Pointing data for screenshots

::::

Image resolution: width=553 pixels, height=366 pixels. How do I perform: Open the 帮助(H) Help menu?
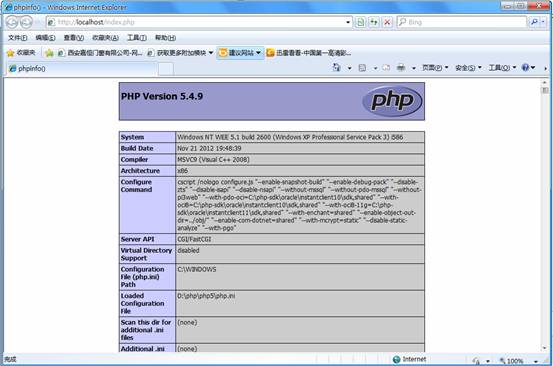coord(165,38)
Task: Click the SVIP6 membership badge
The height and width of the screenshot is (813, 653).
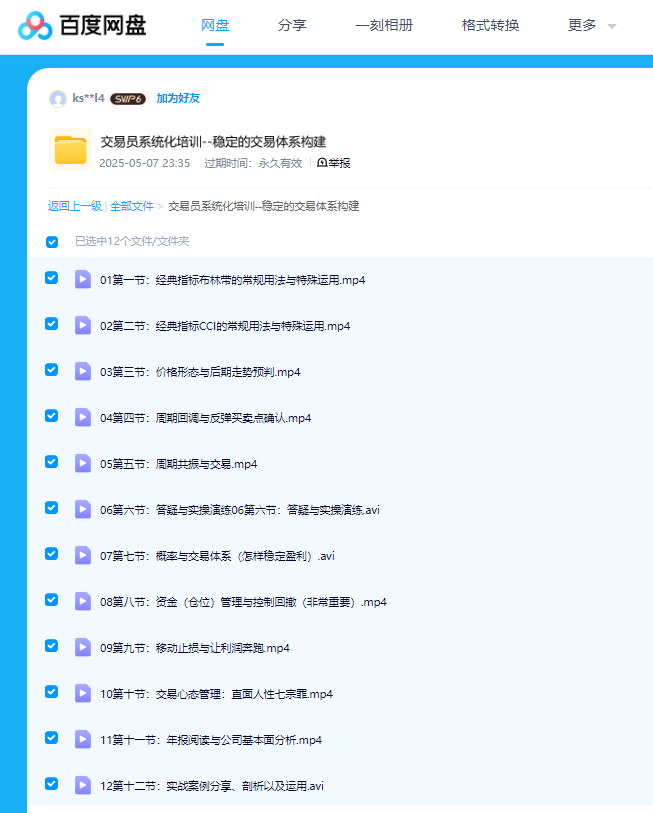Action: [128, 99]
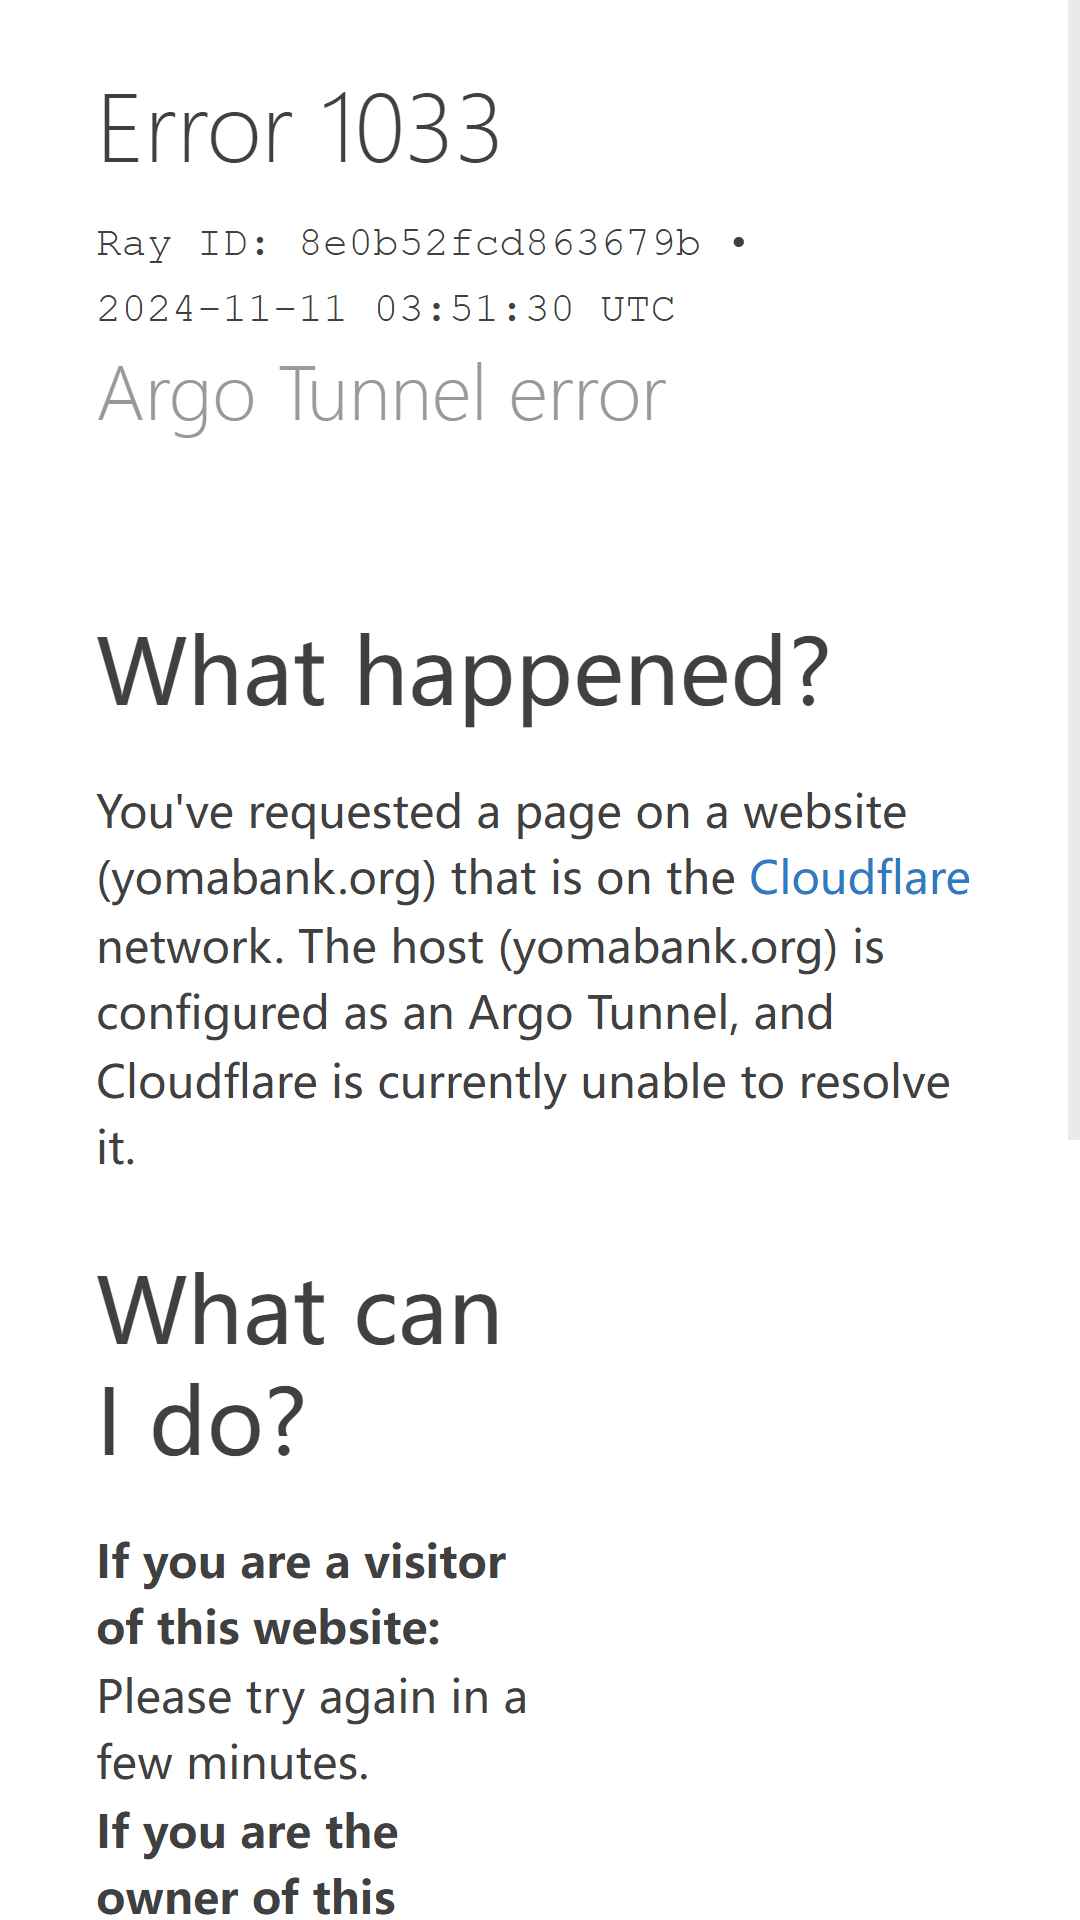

::::

Your task: Rewrite the listing as a Markdown table with the columns "Row" and "Line", giving each line its number and leaving out blank lines and all pictures.

Solved exercise:
| Row | Line |
|---|---|
| 1 | Image resolution: width=553 pixels, height=366 pixels. How do I perform: Open the 帮助(H) Help menu? |
| 2 | coord(165,38) |
| 3 | Task: Click the SVIP6 membership badge |
| 4 | The height and width of the screenshot is (813, 653). |
| 5 | Action: [128, 99] |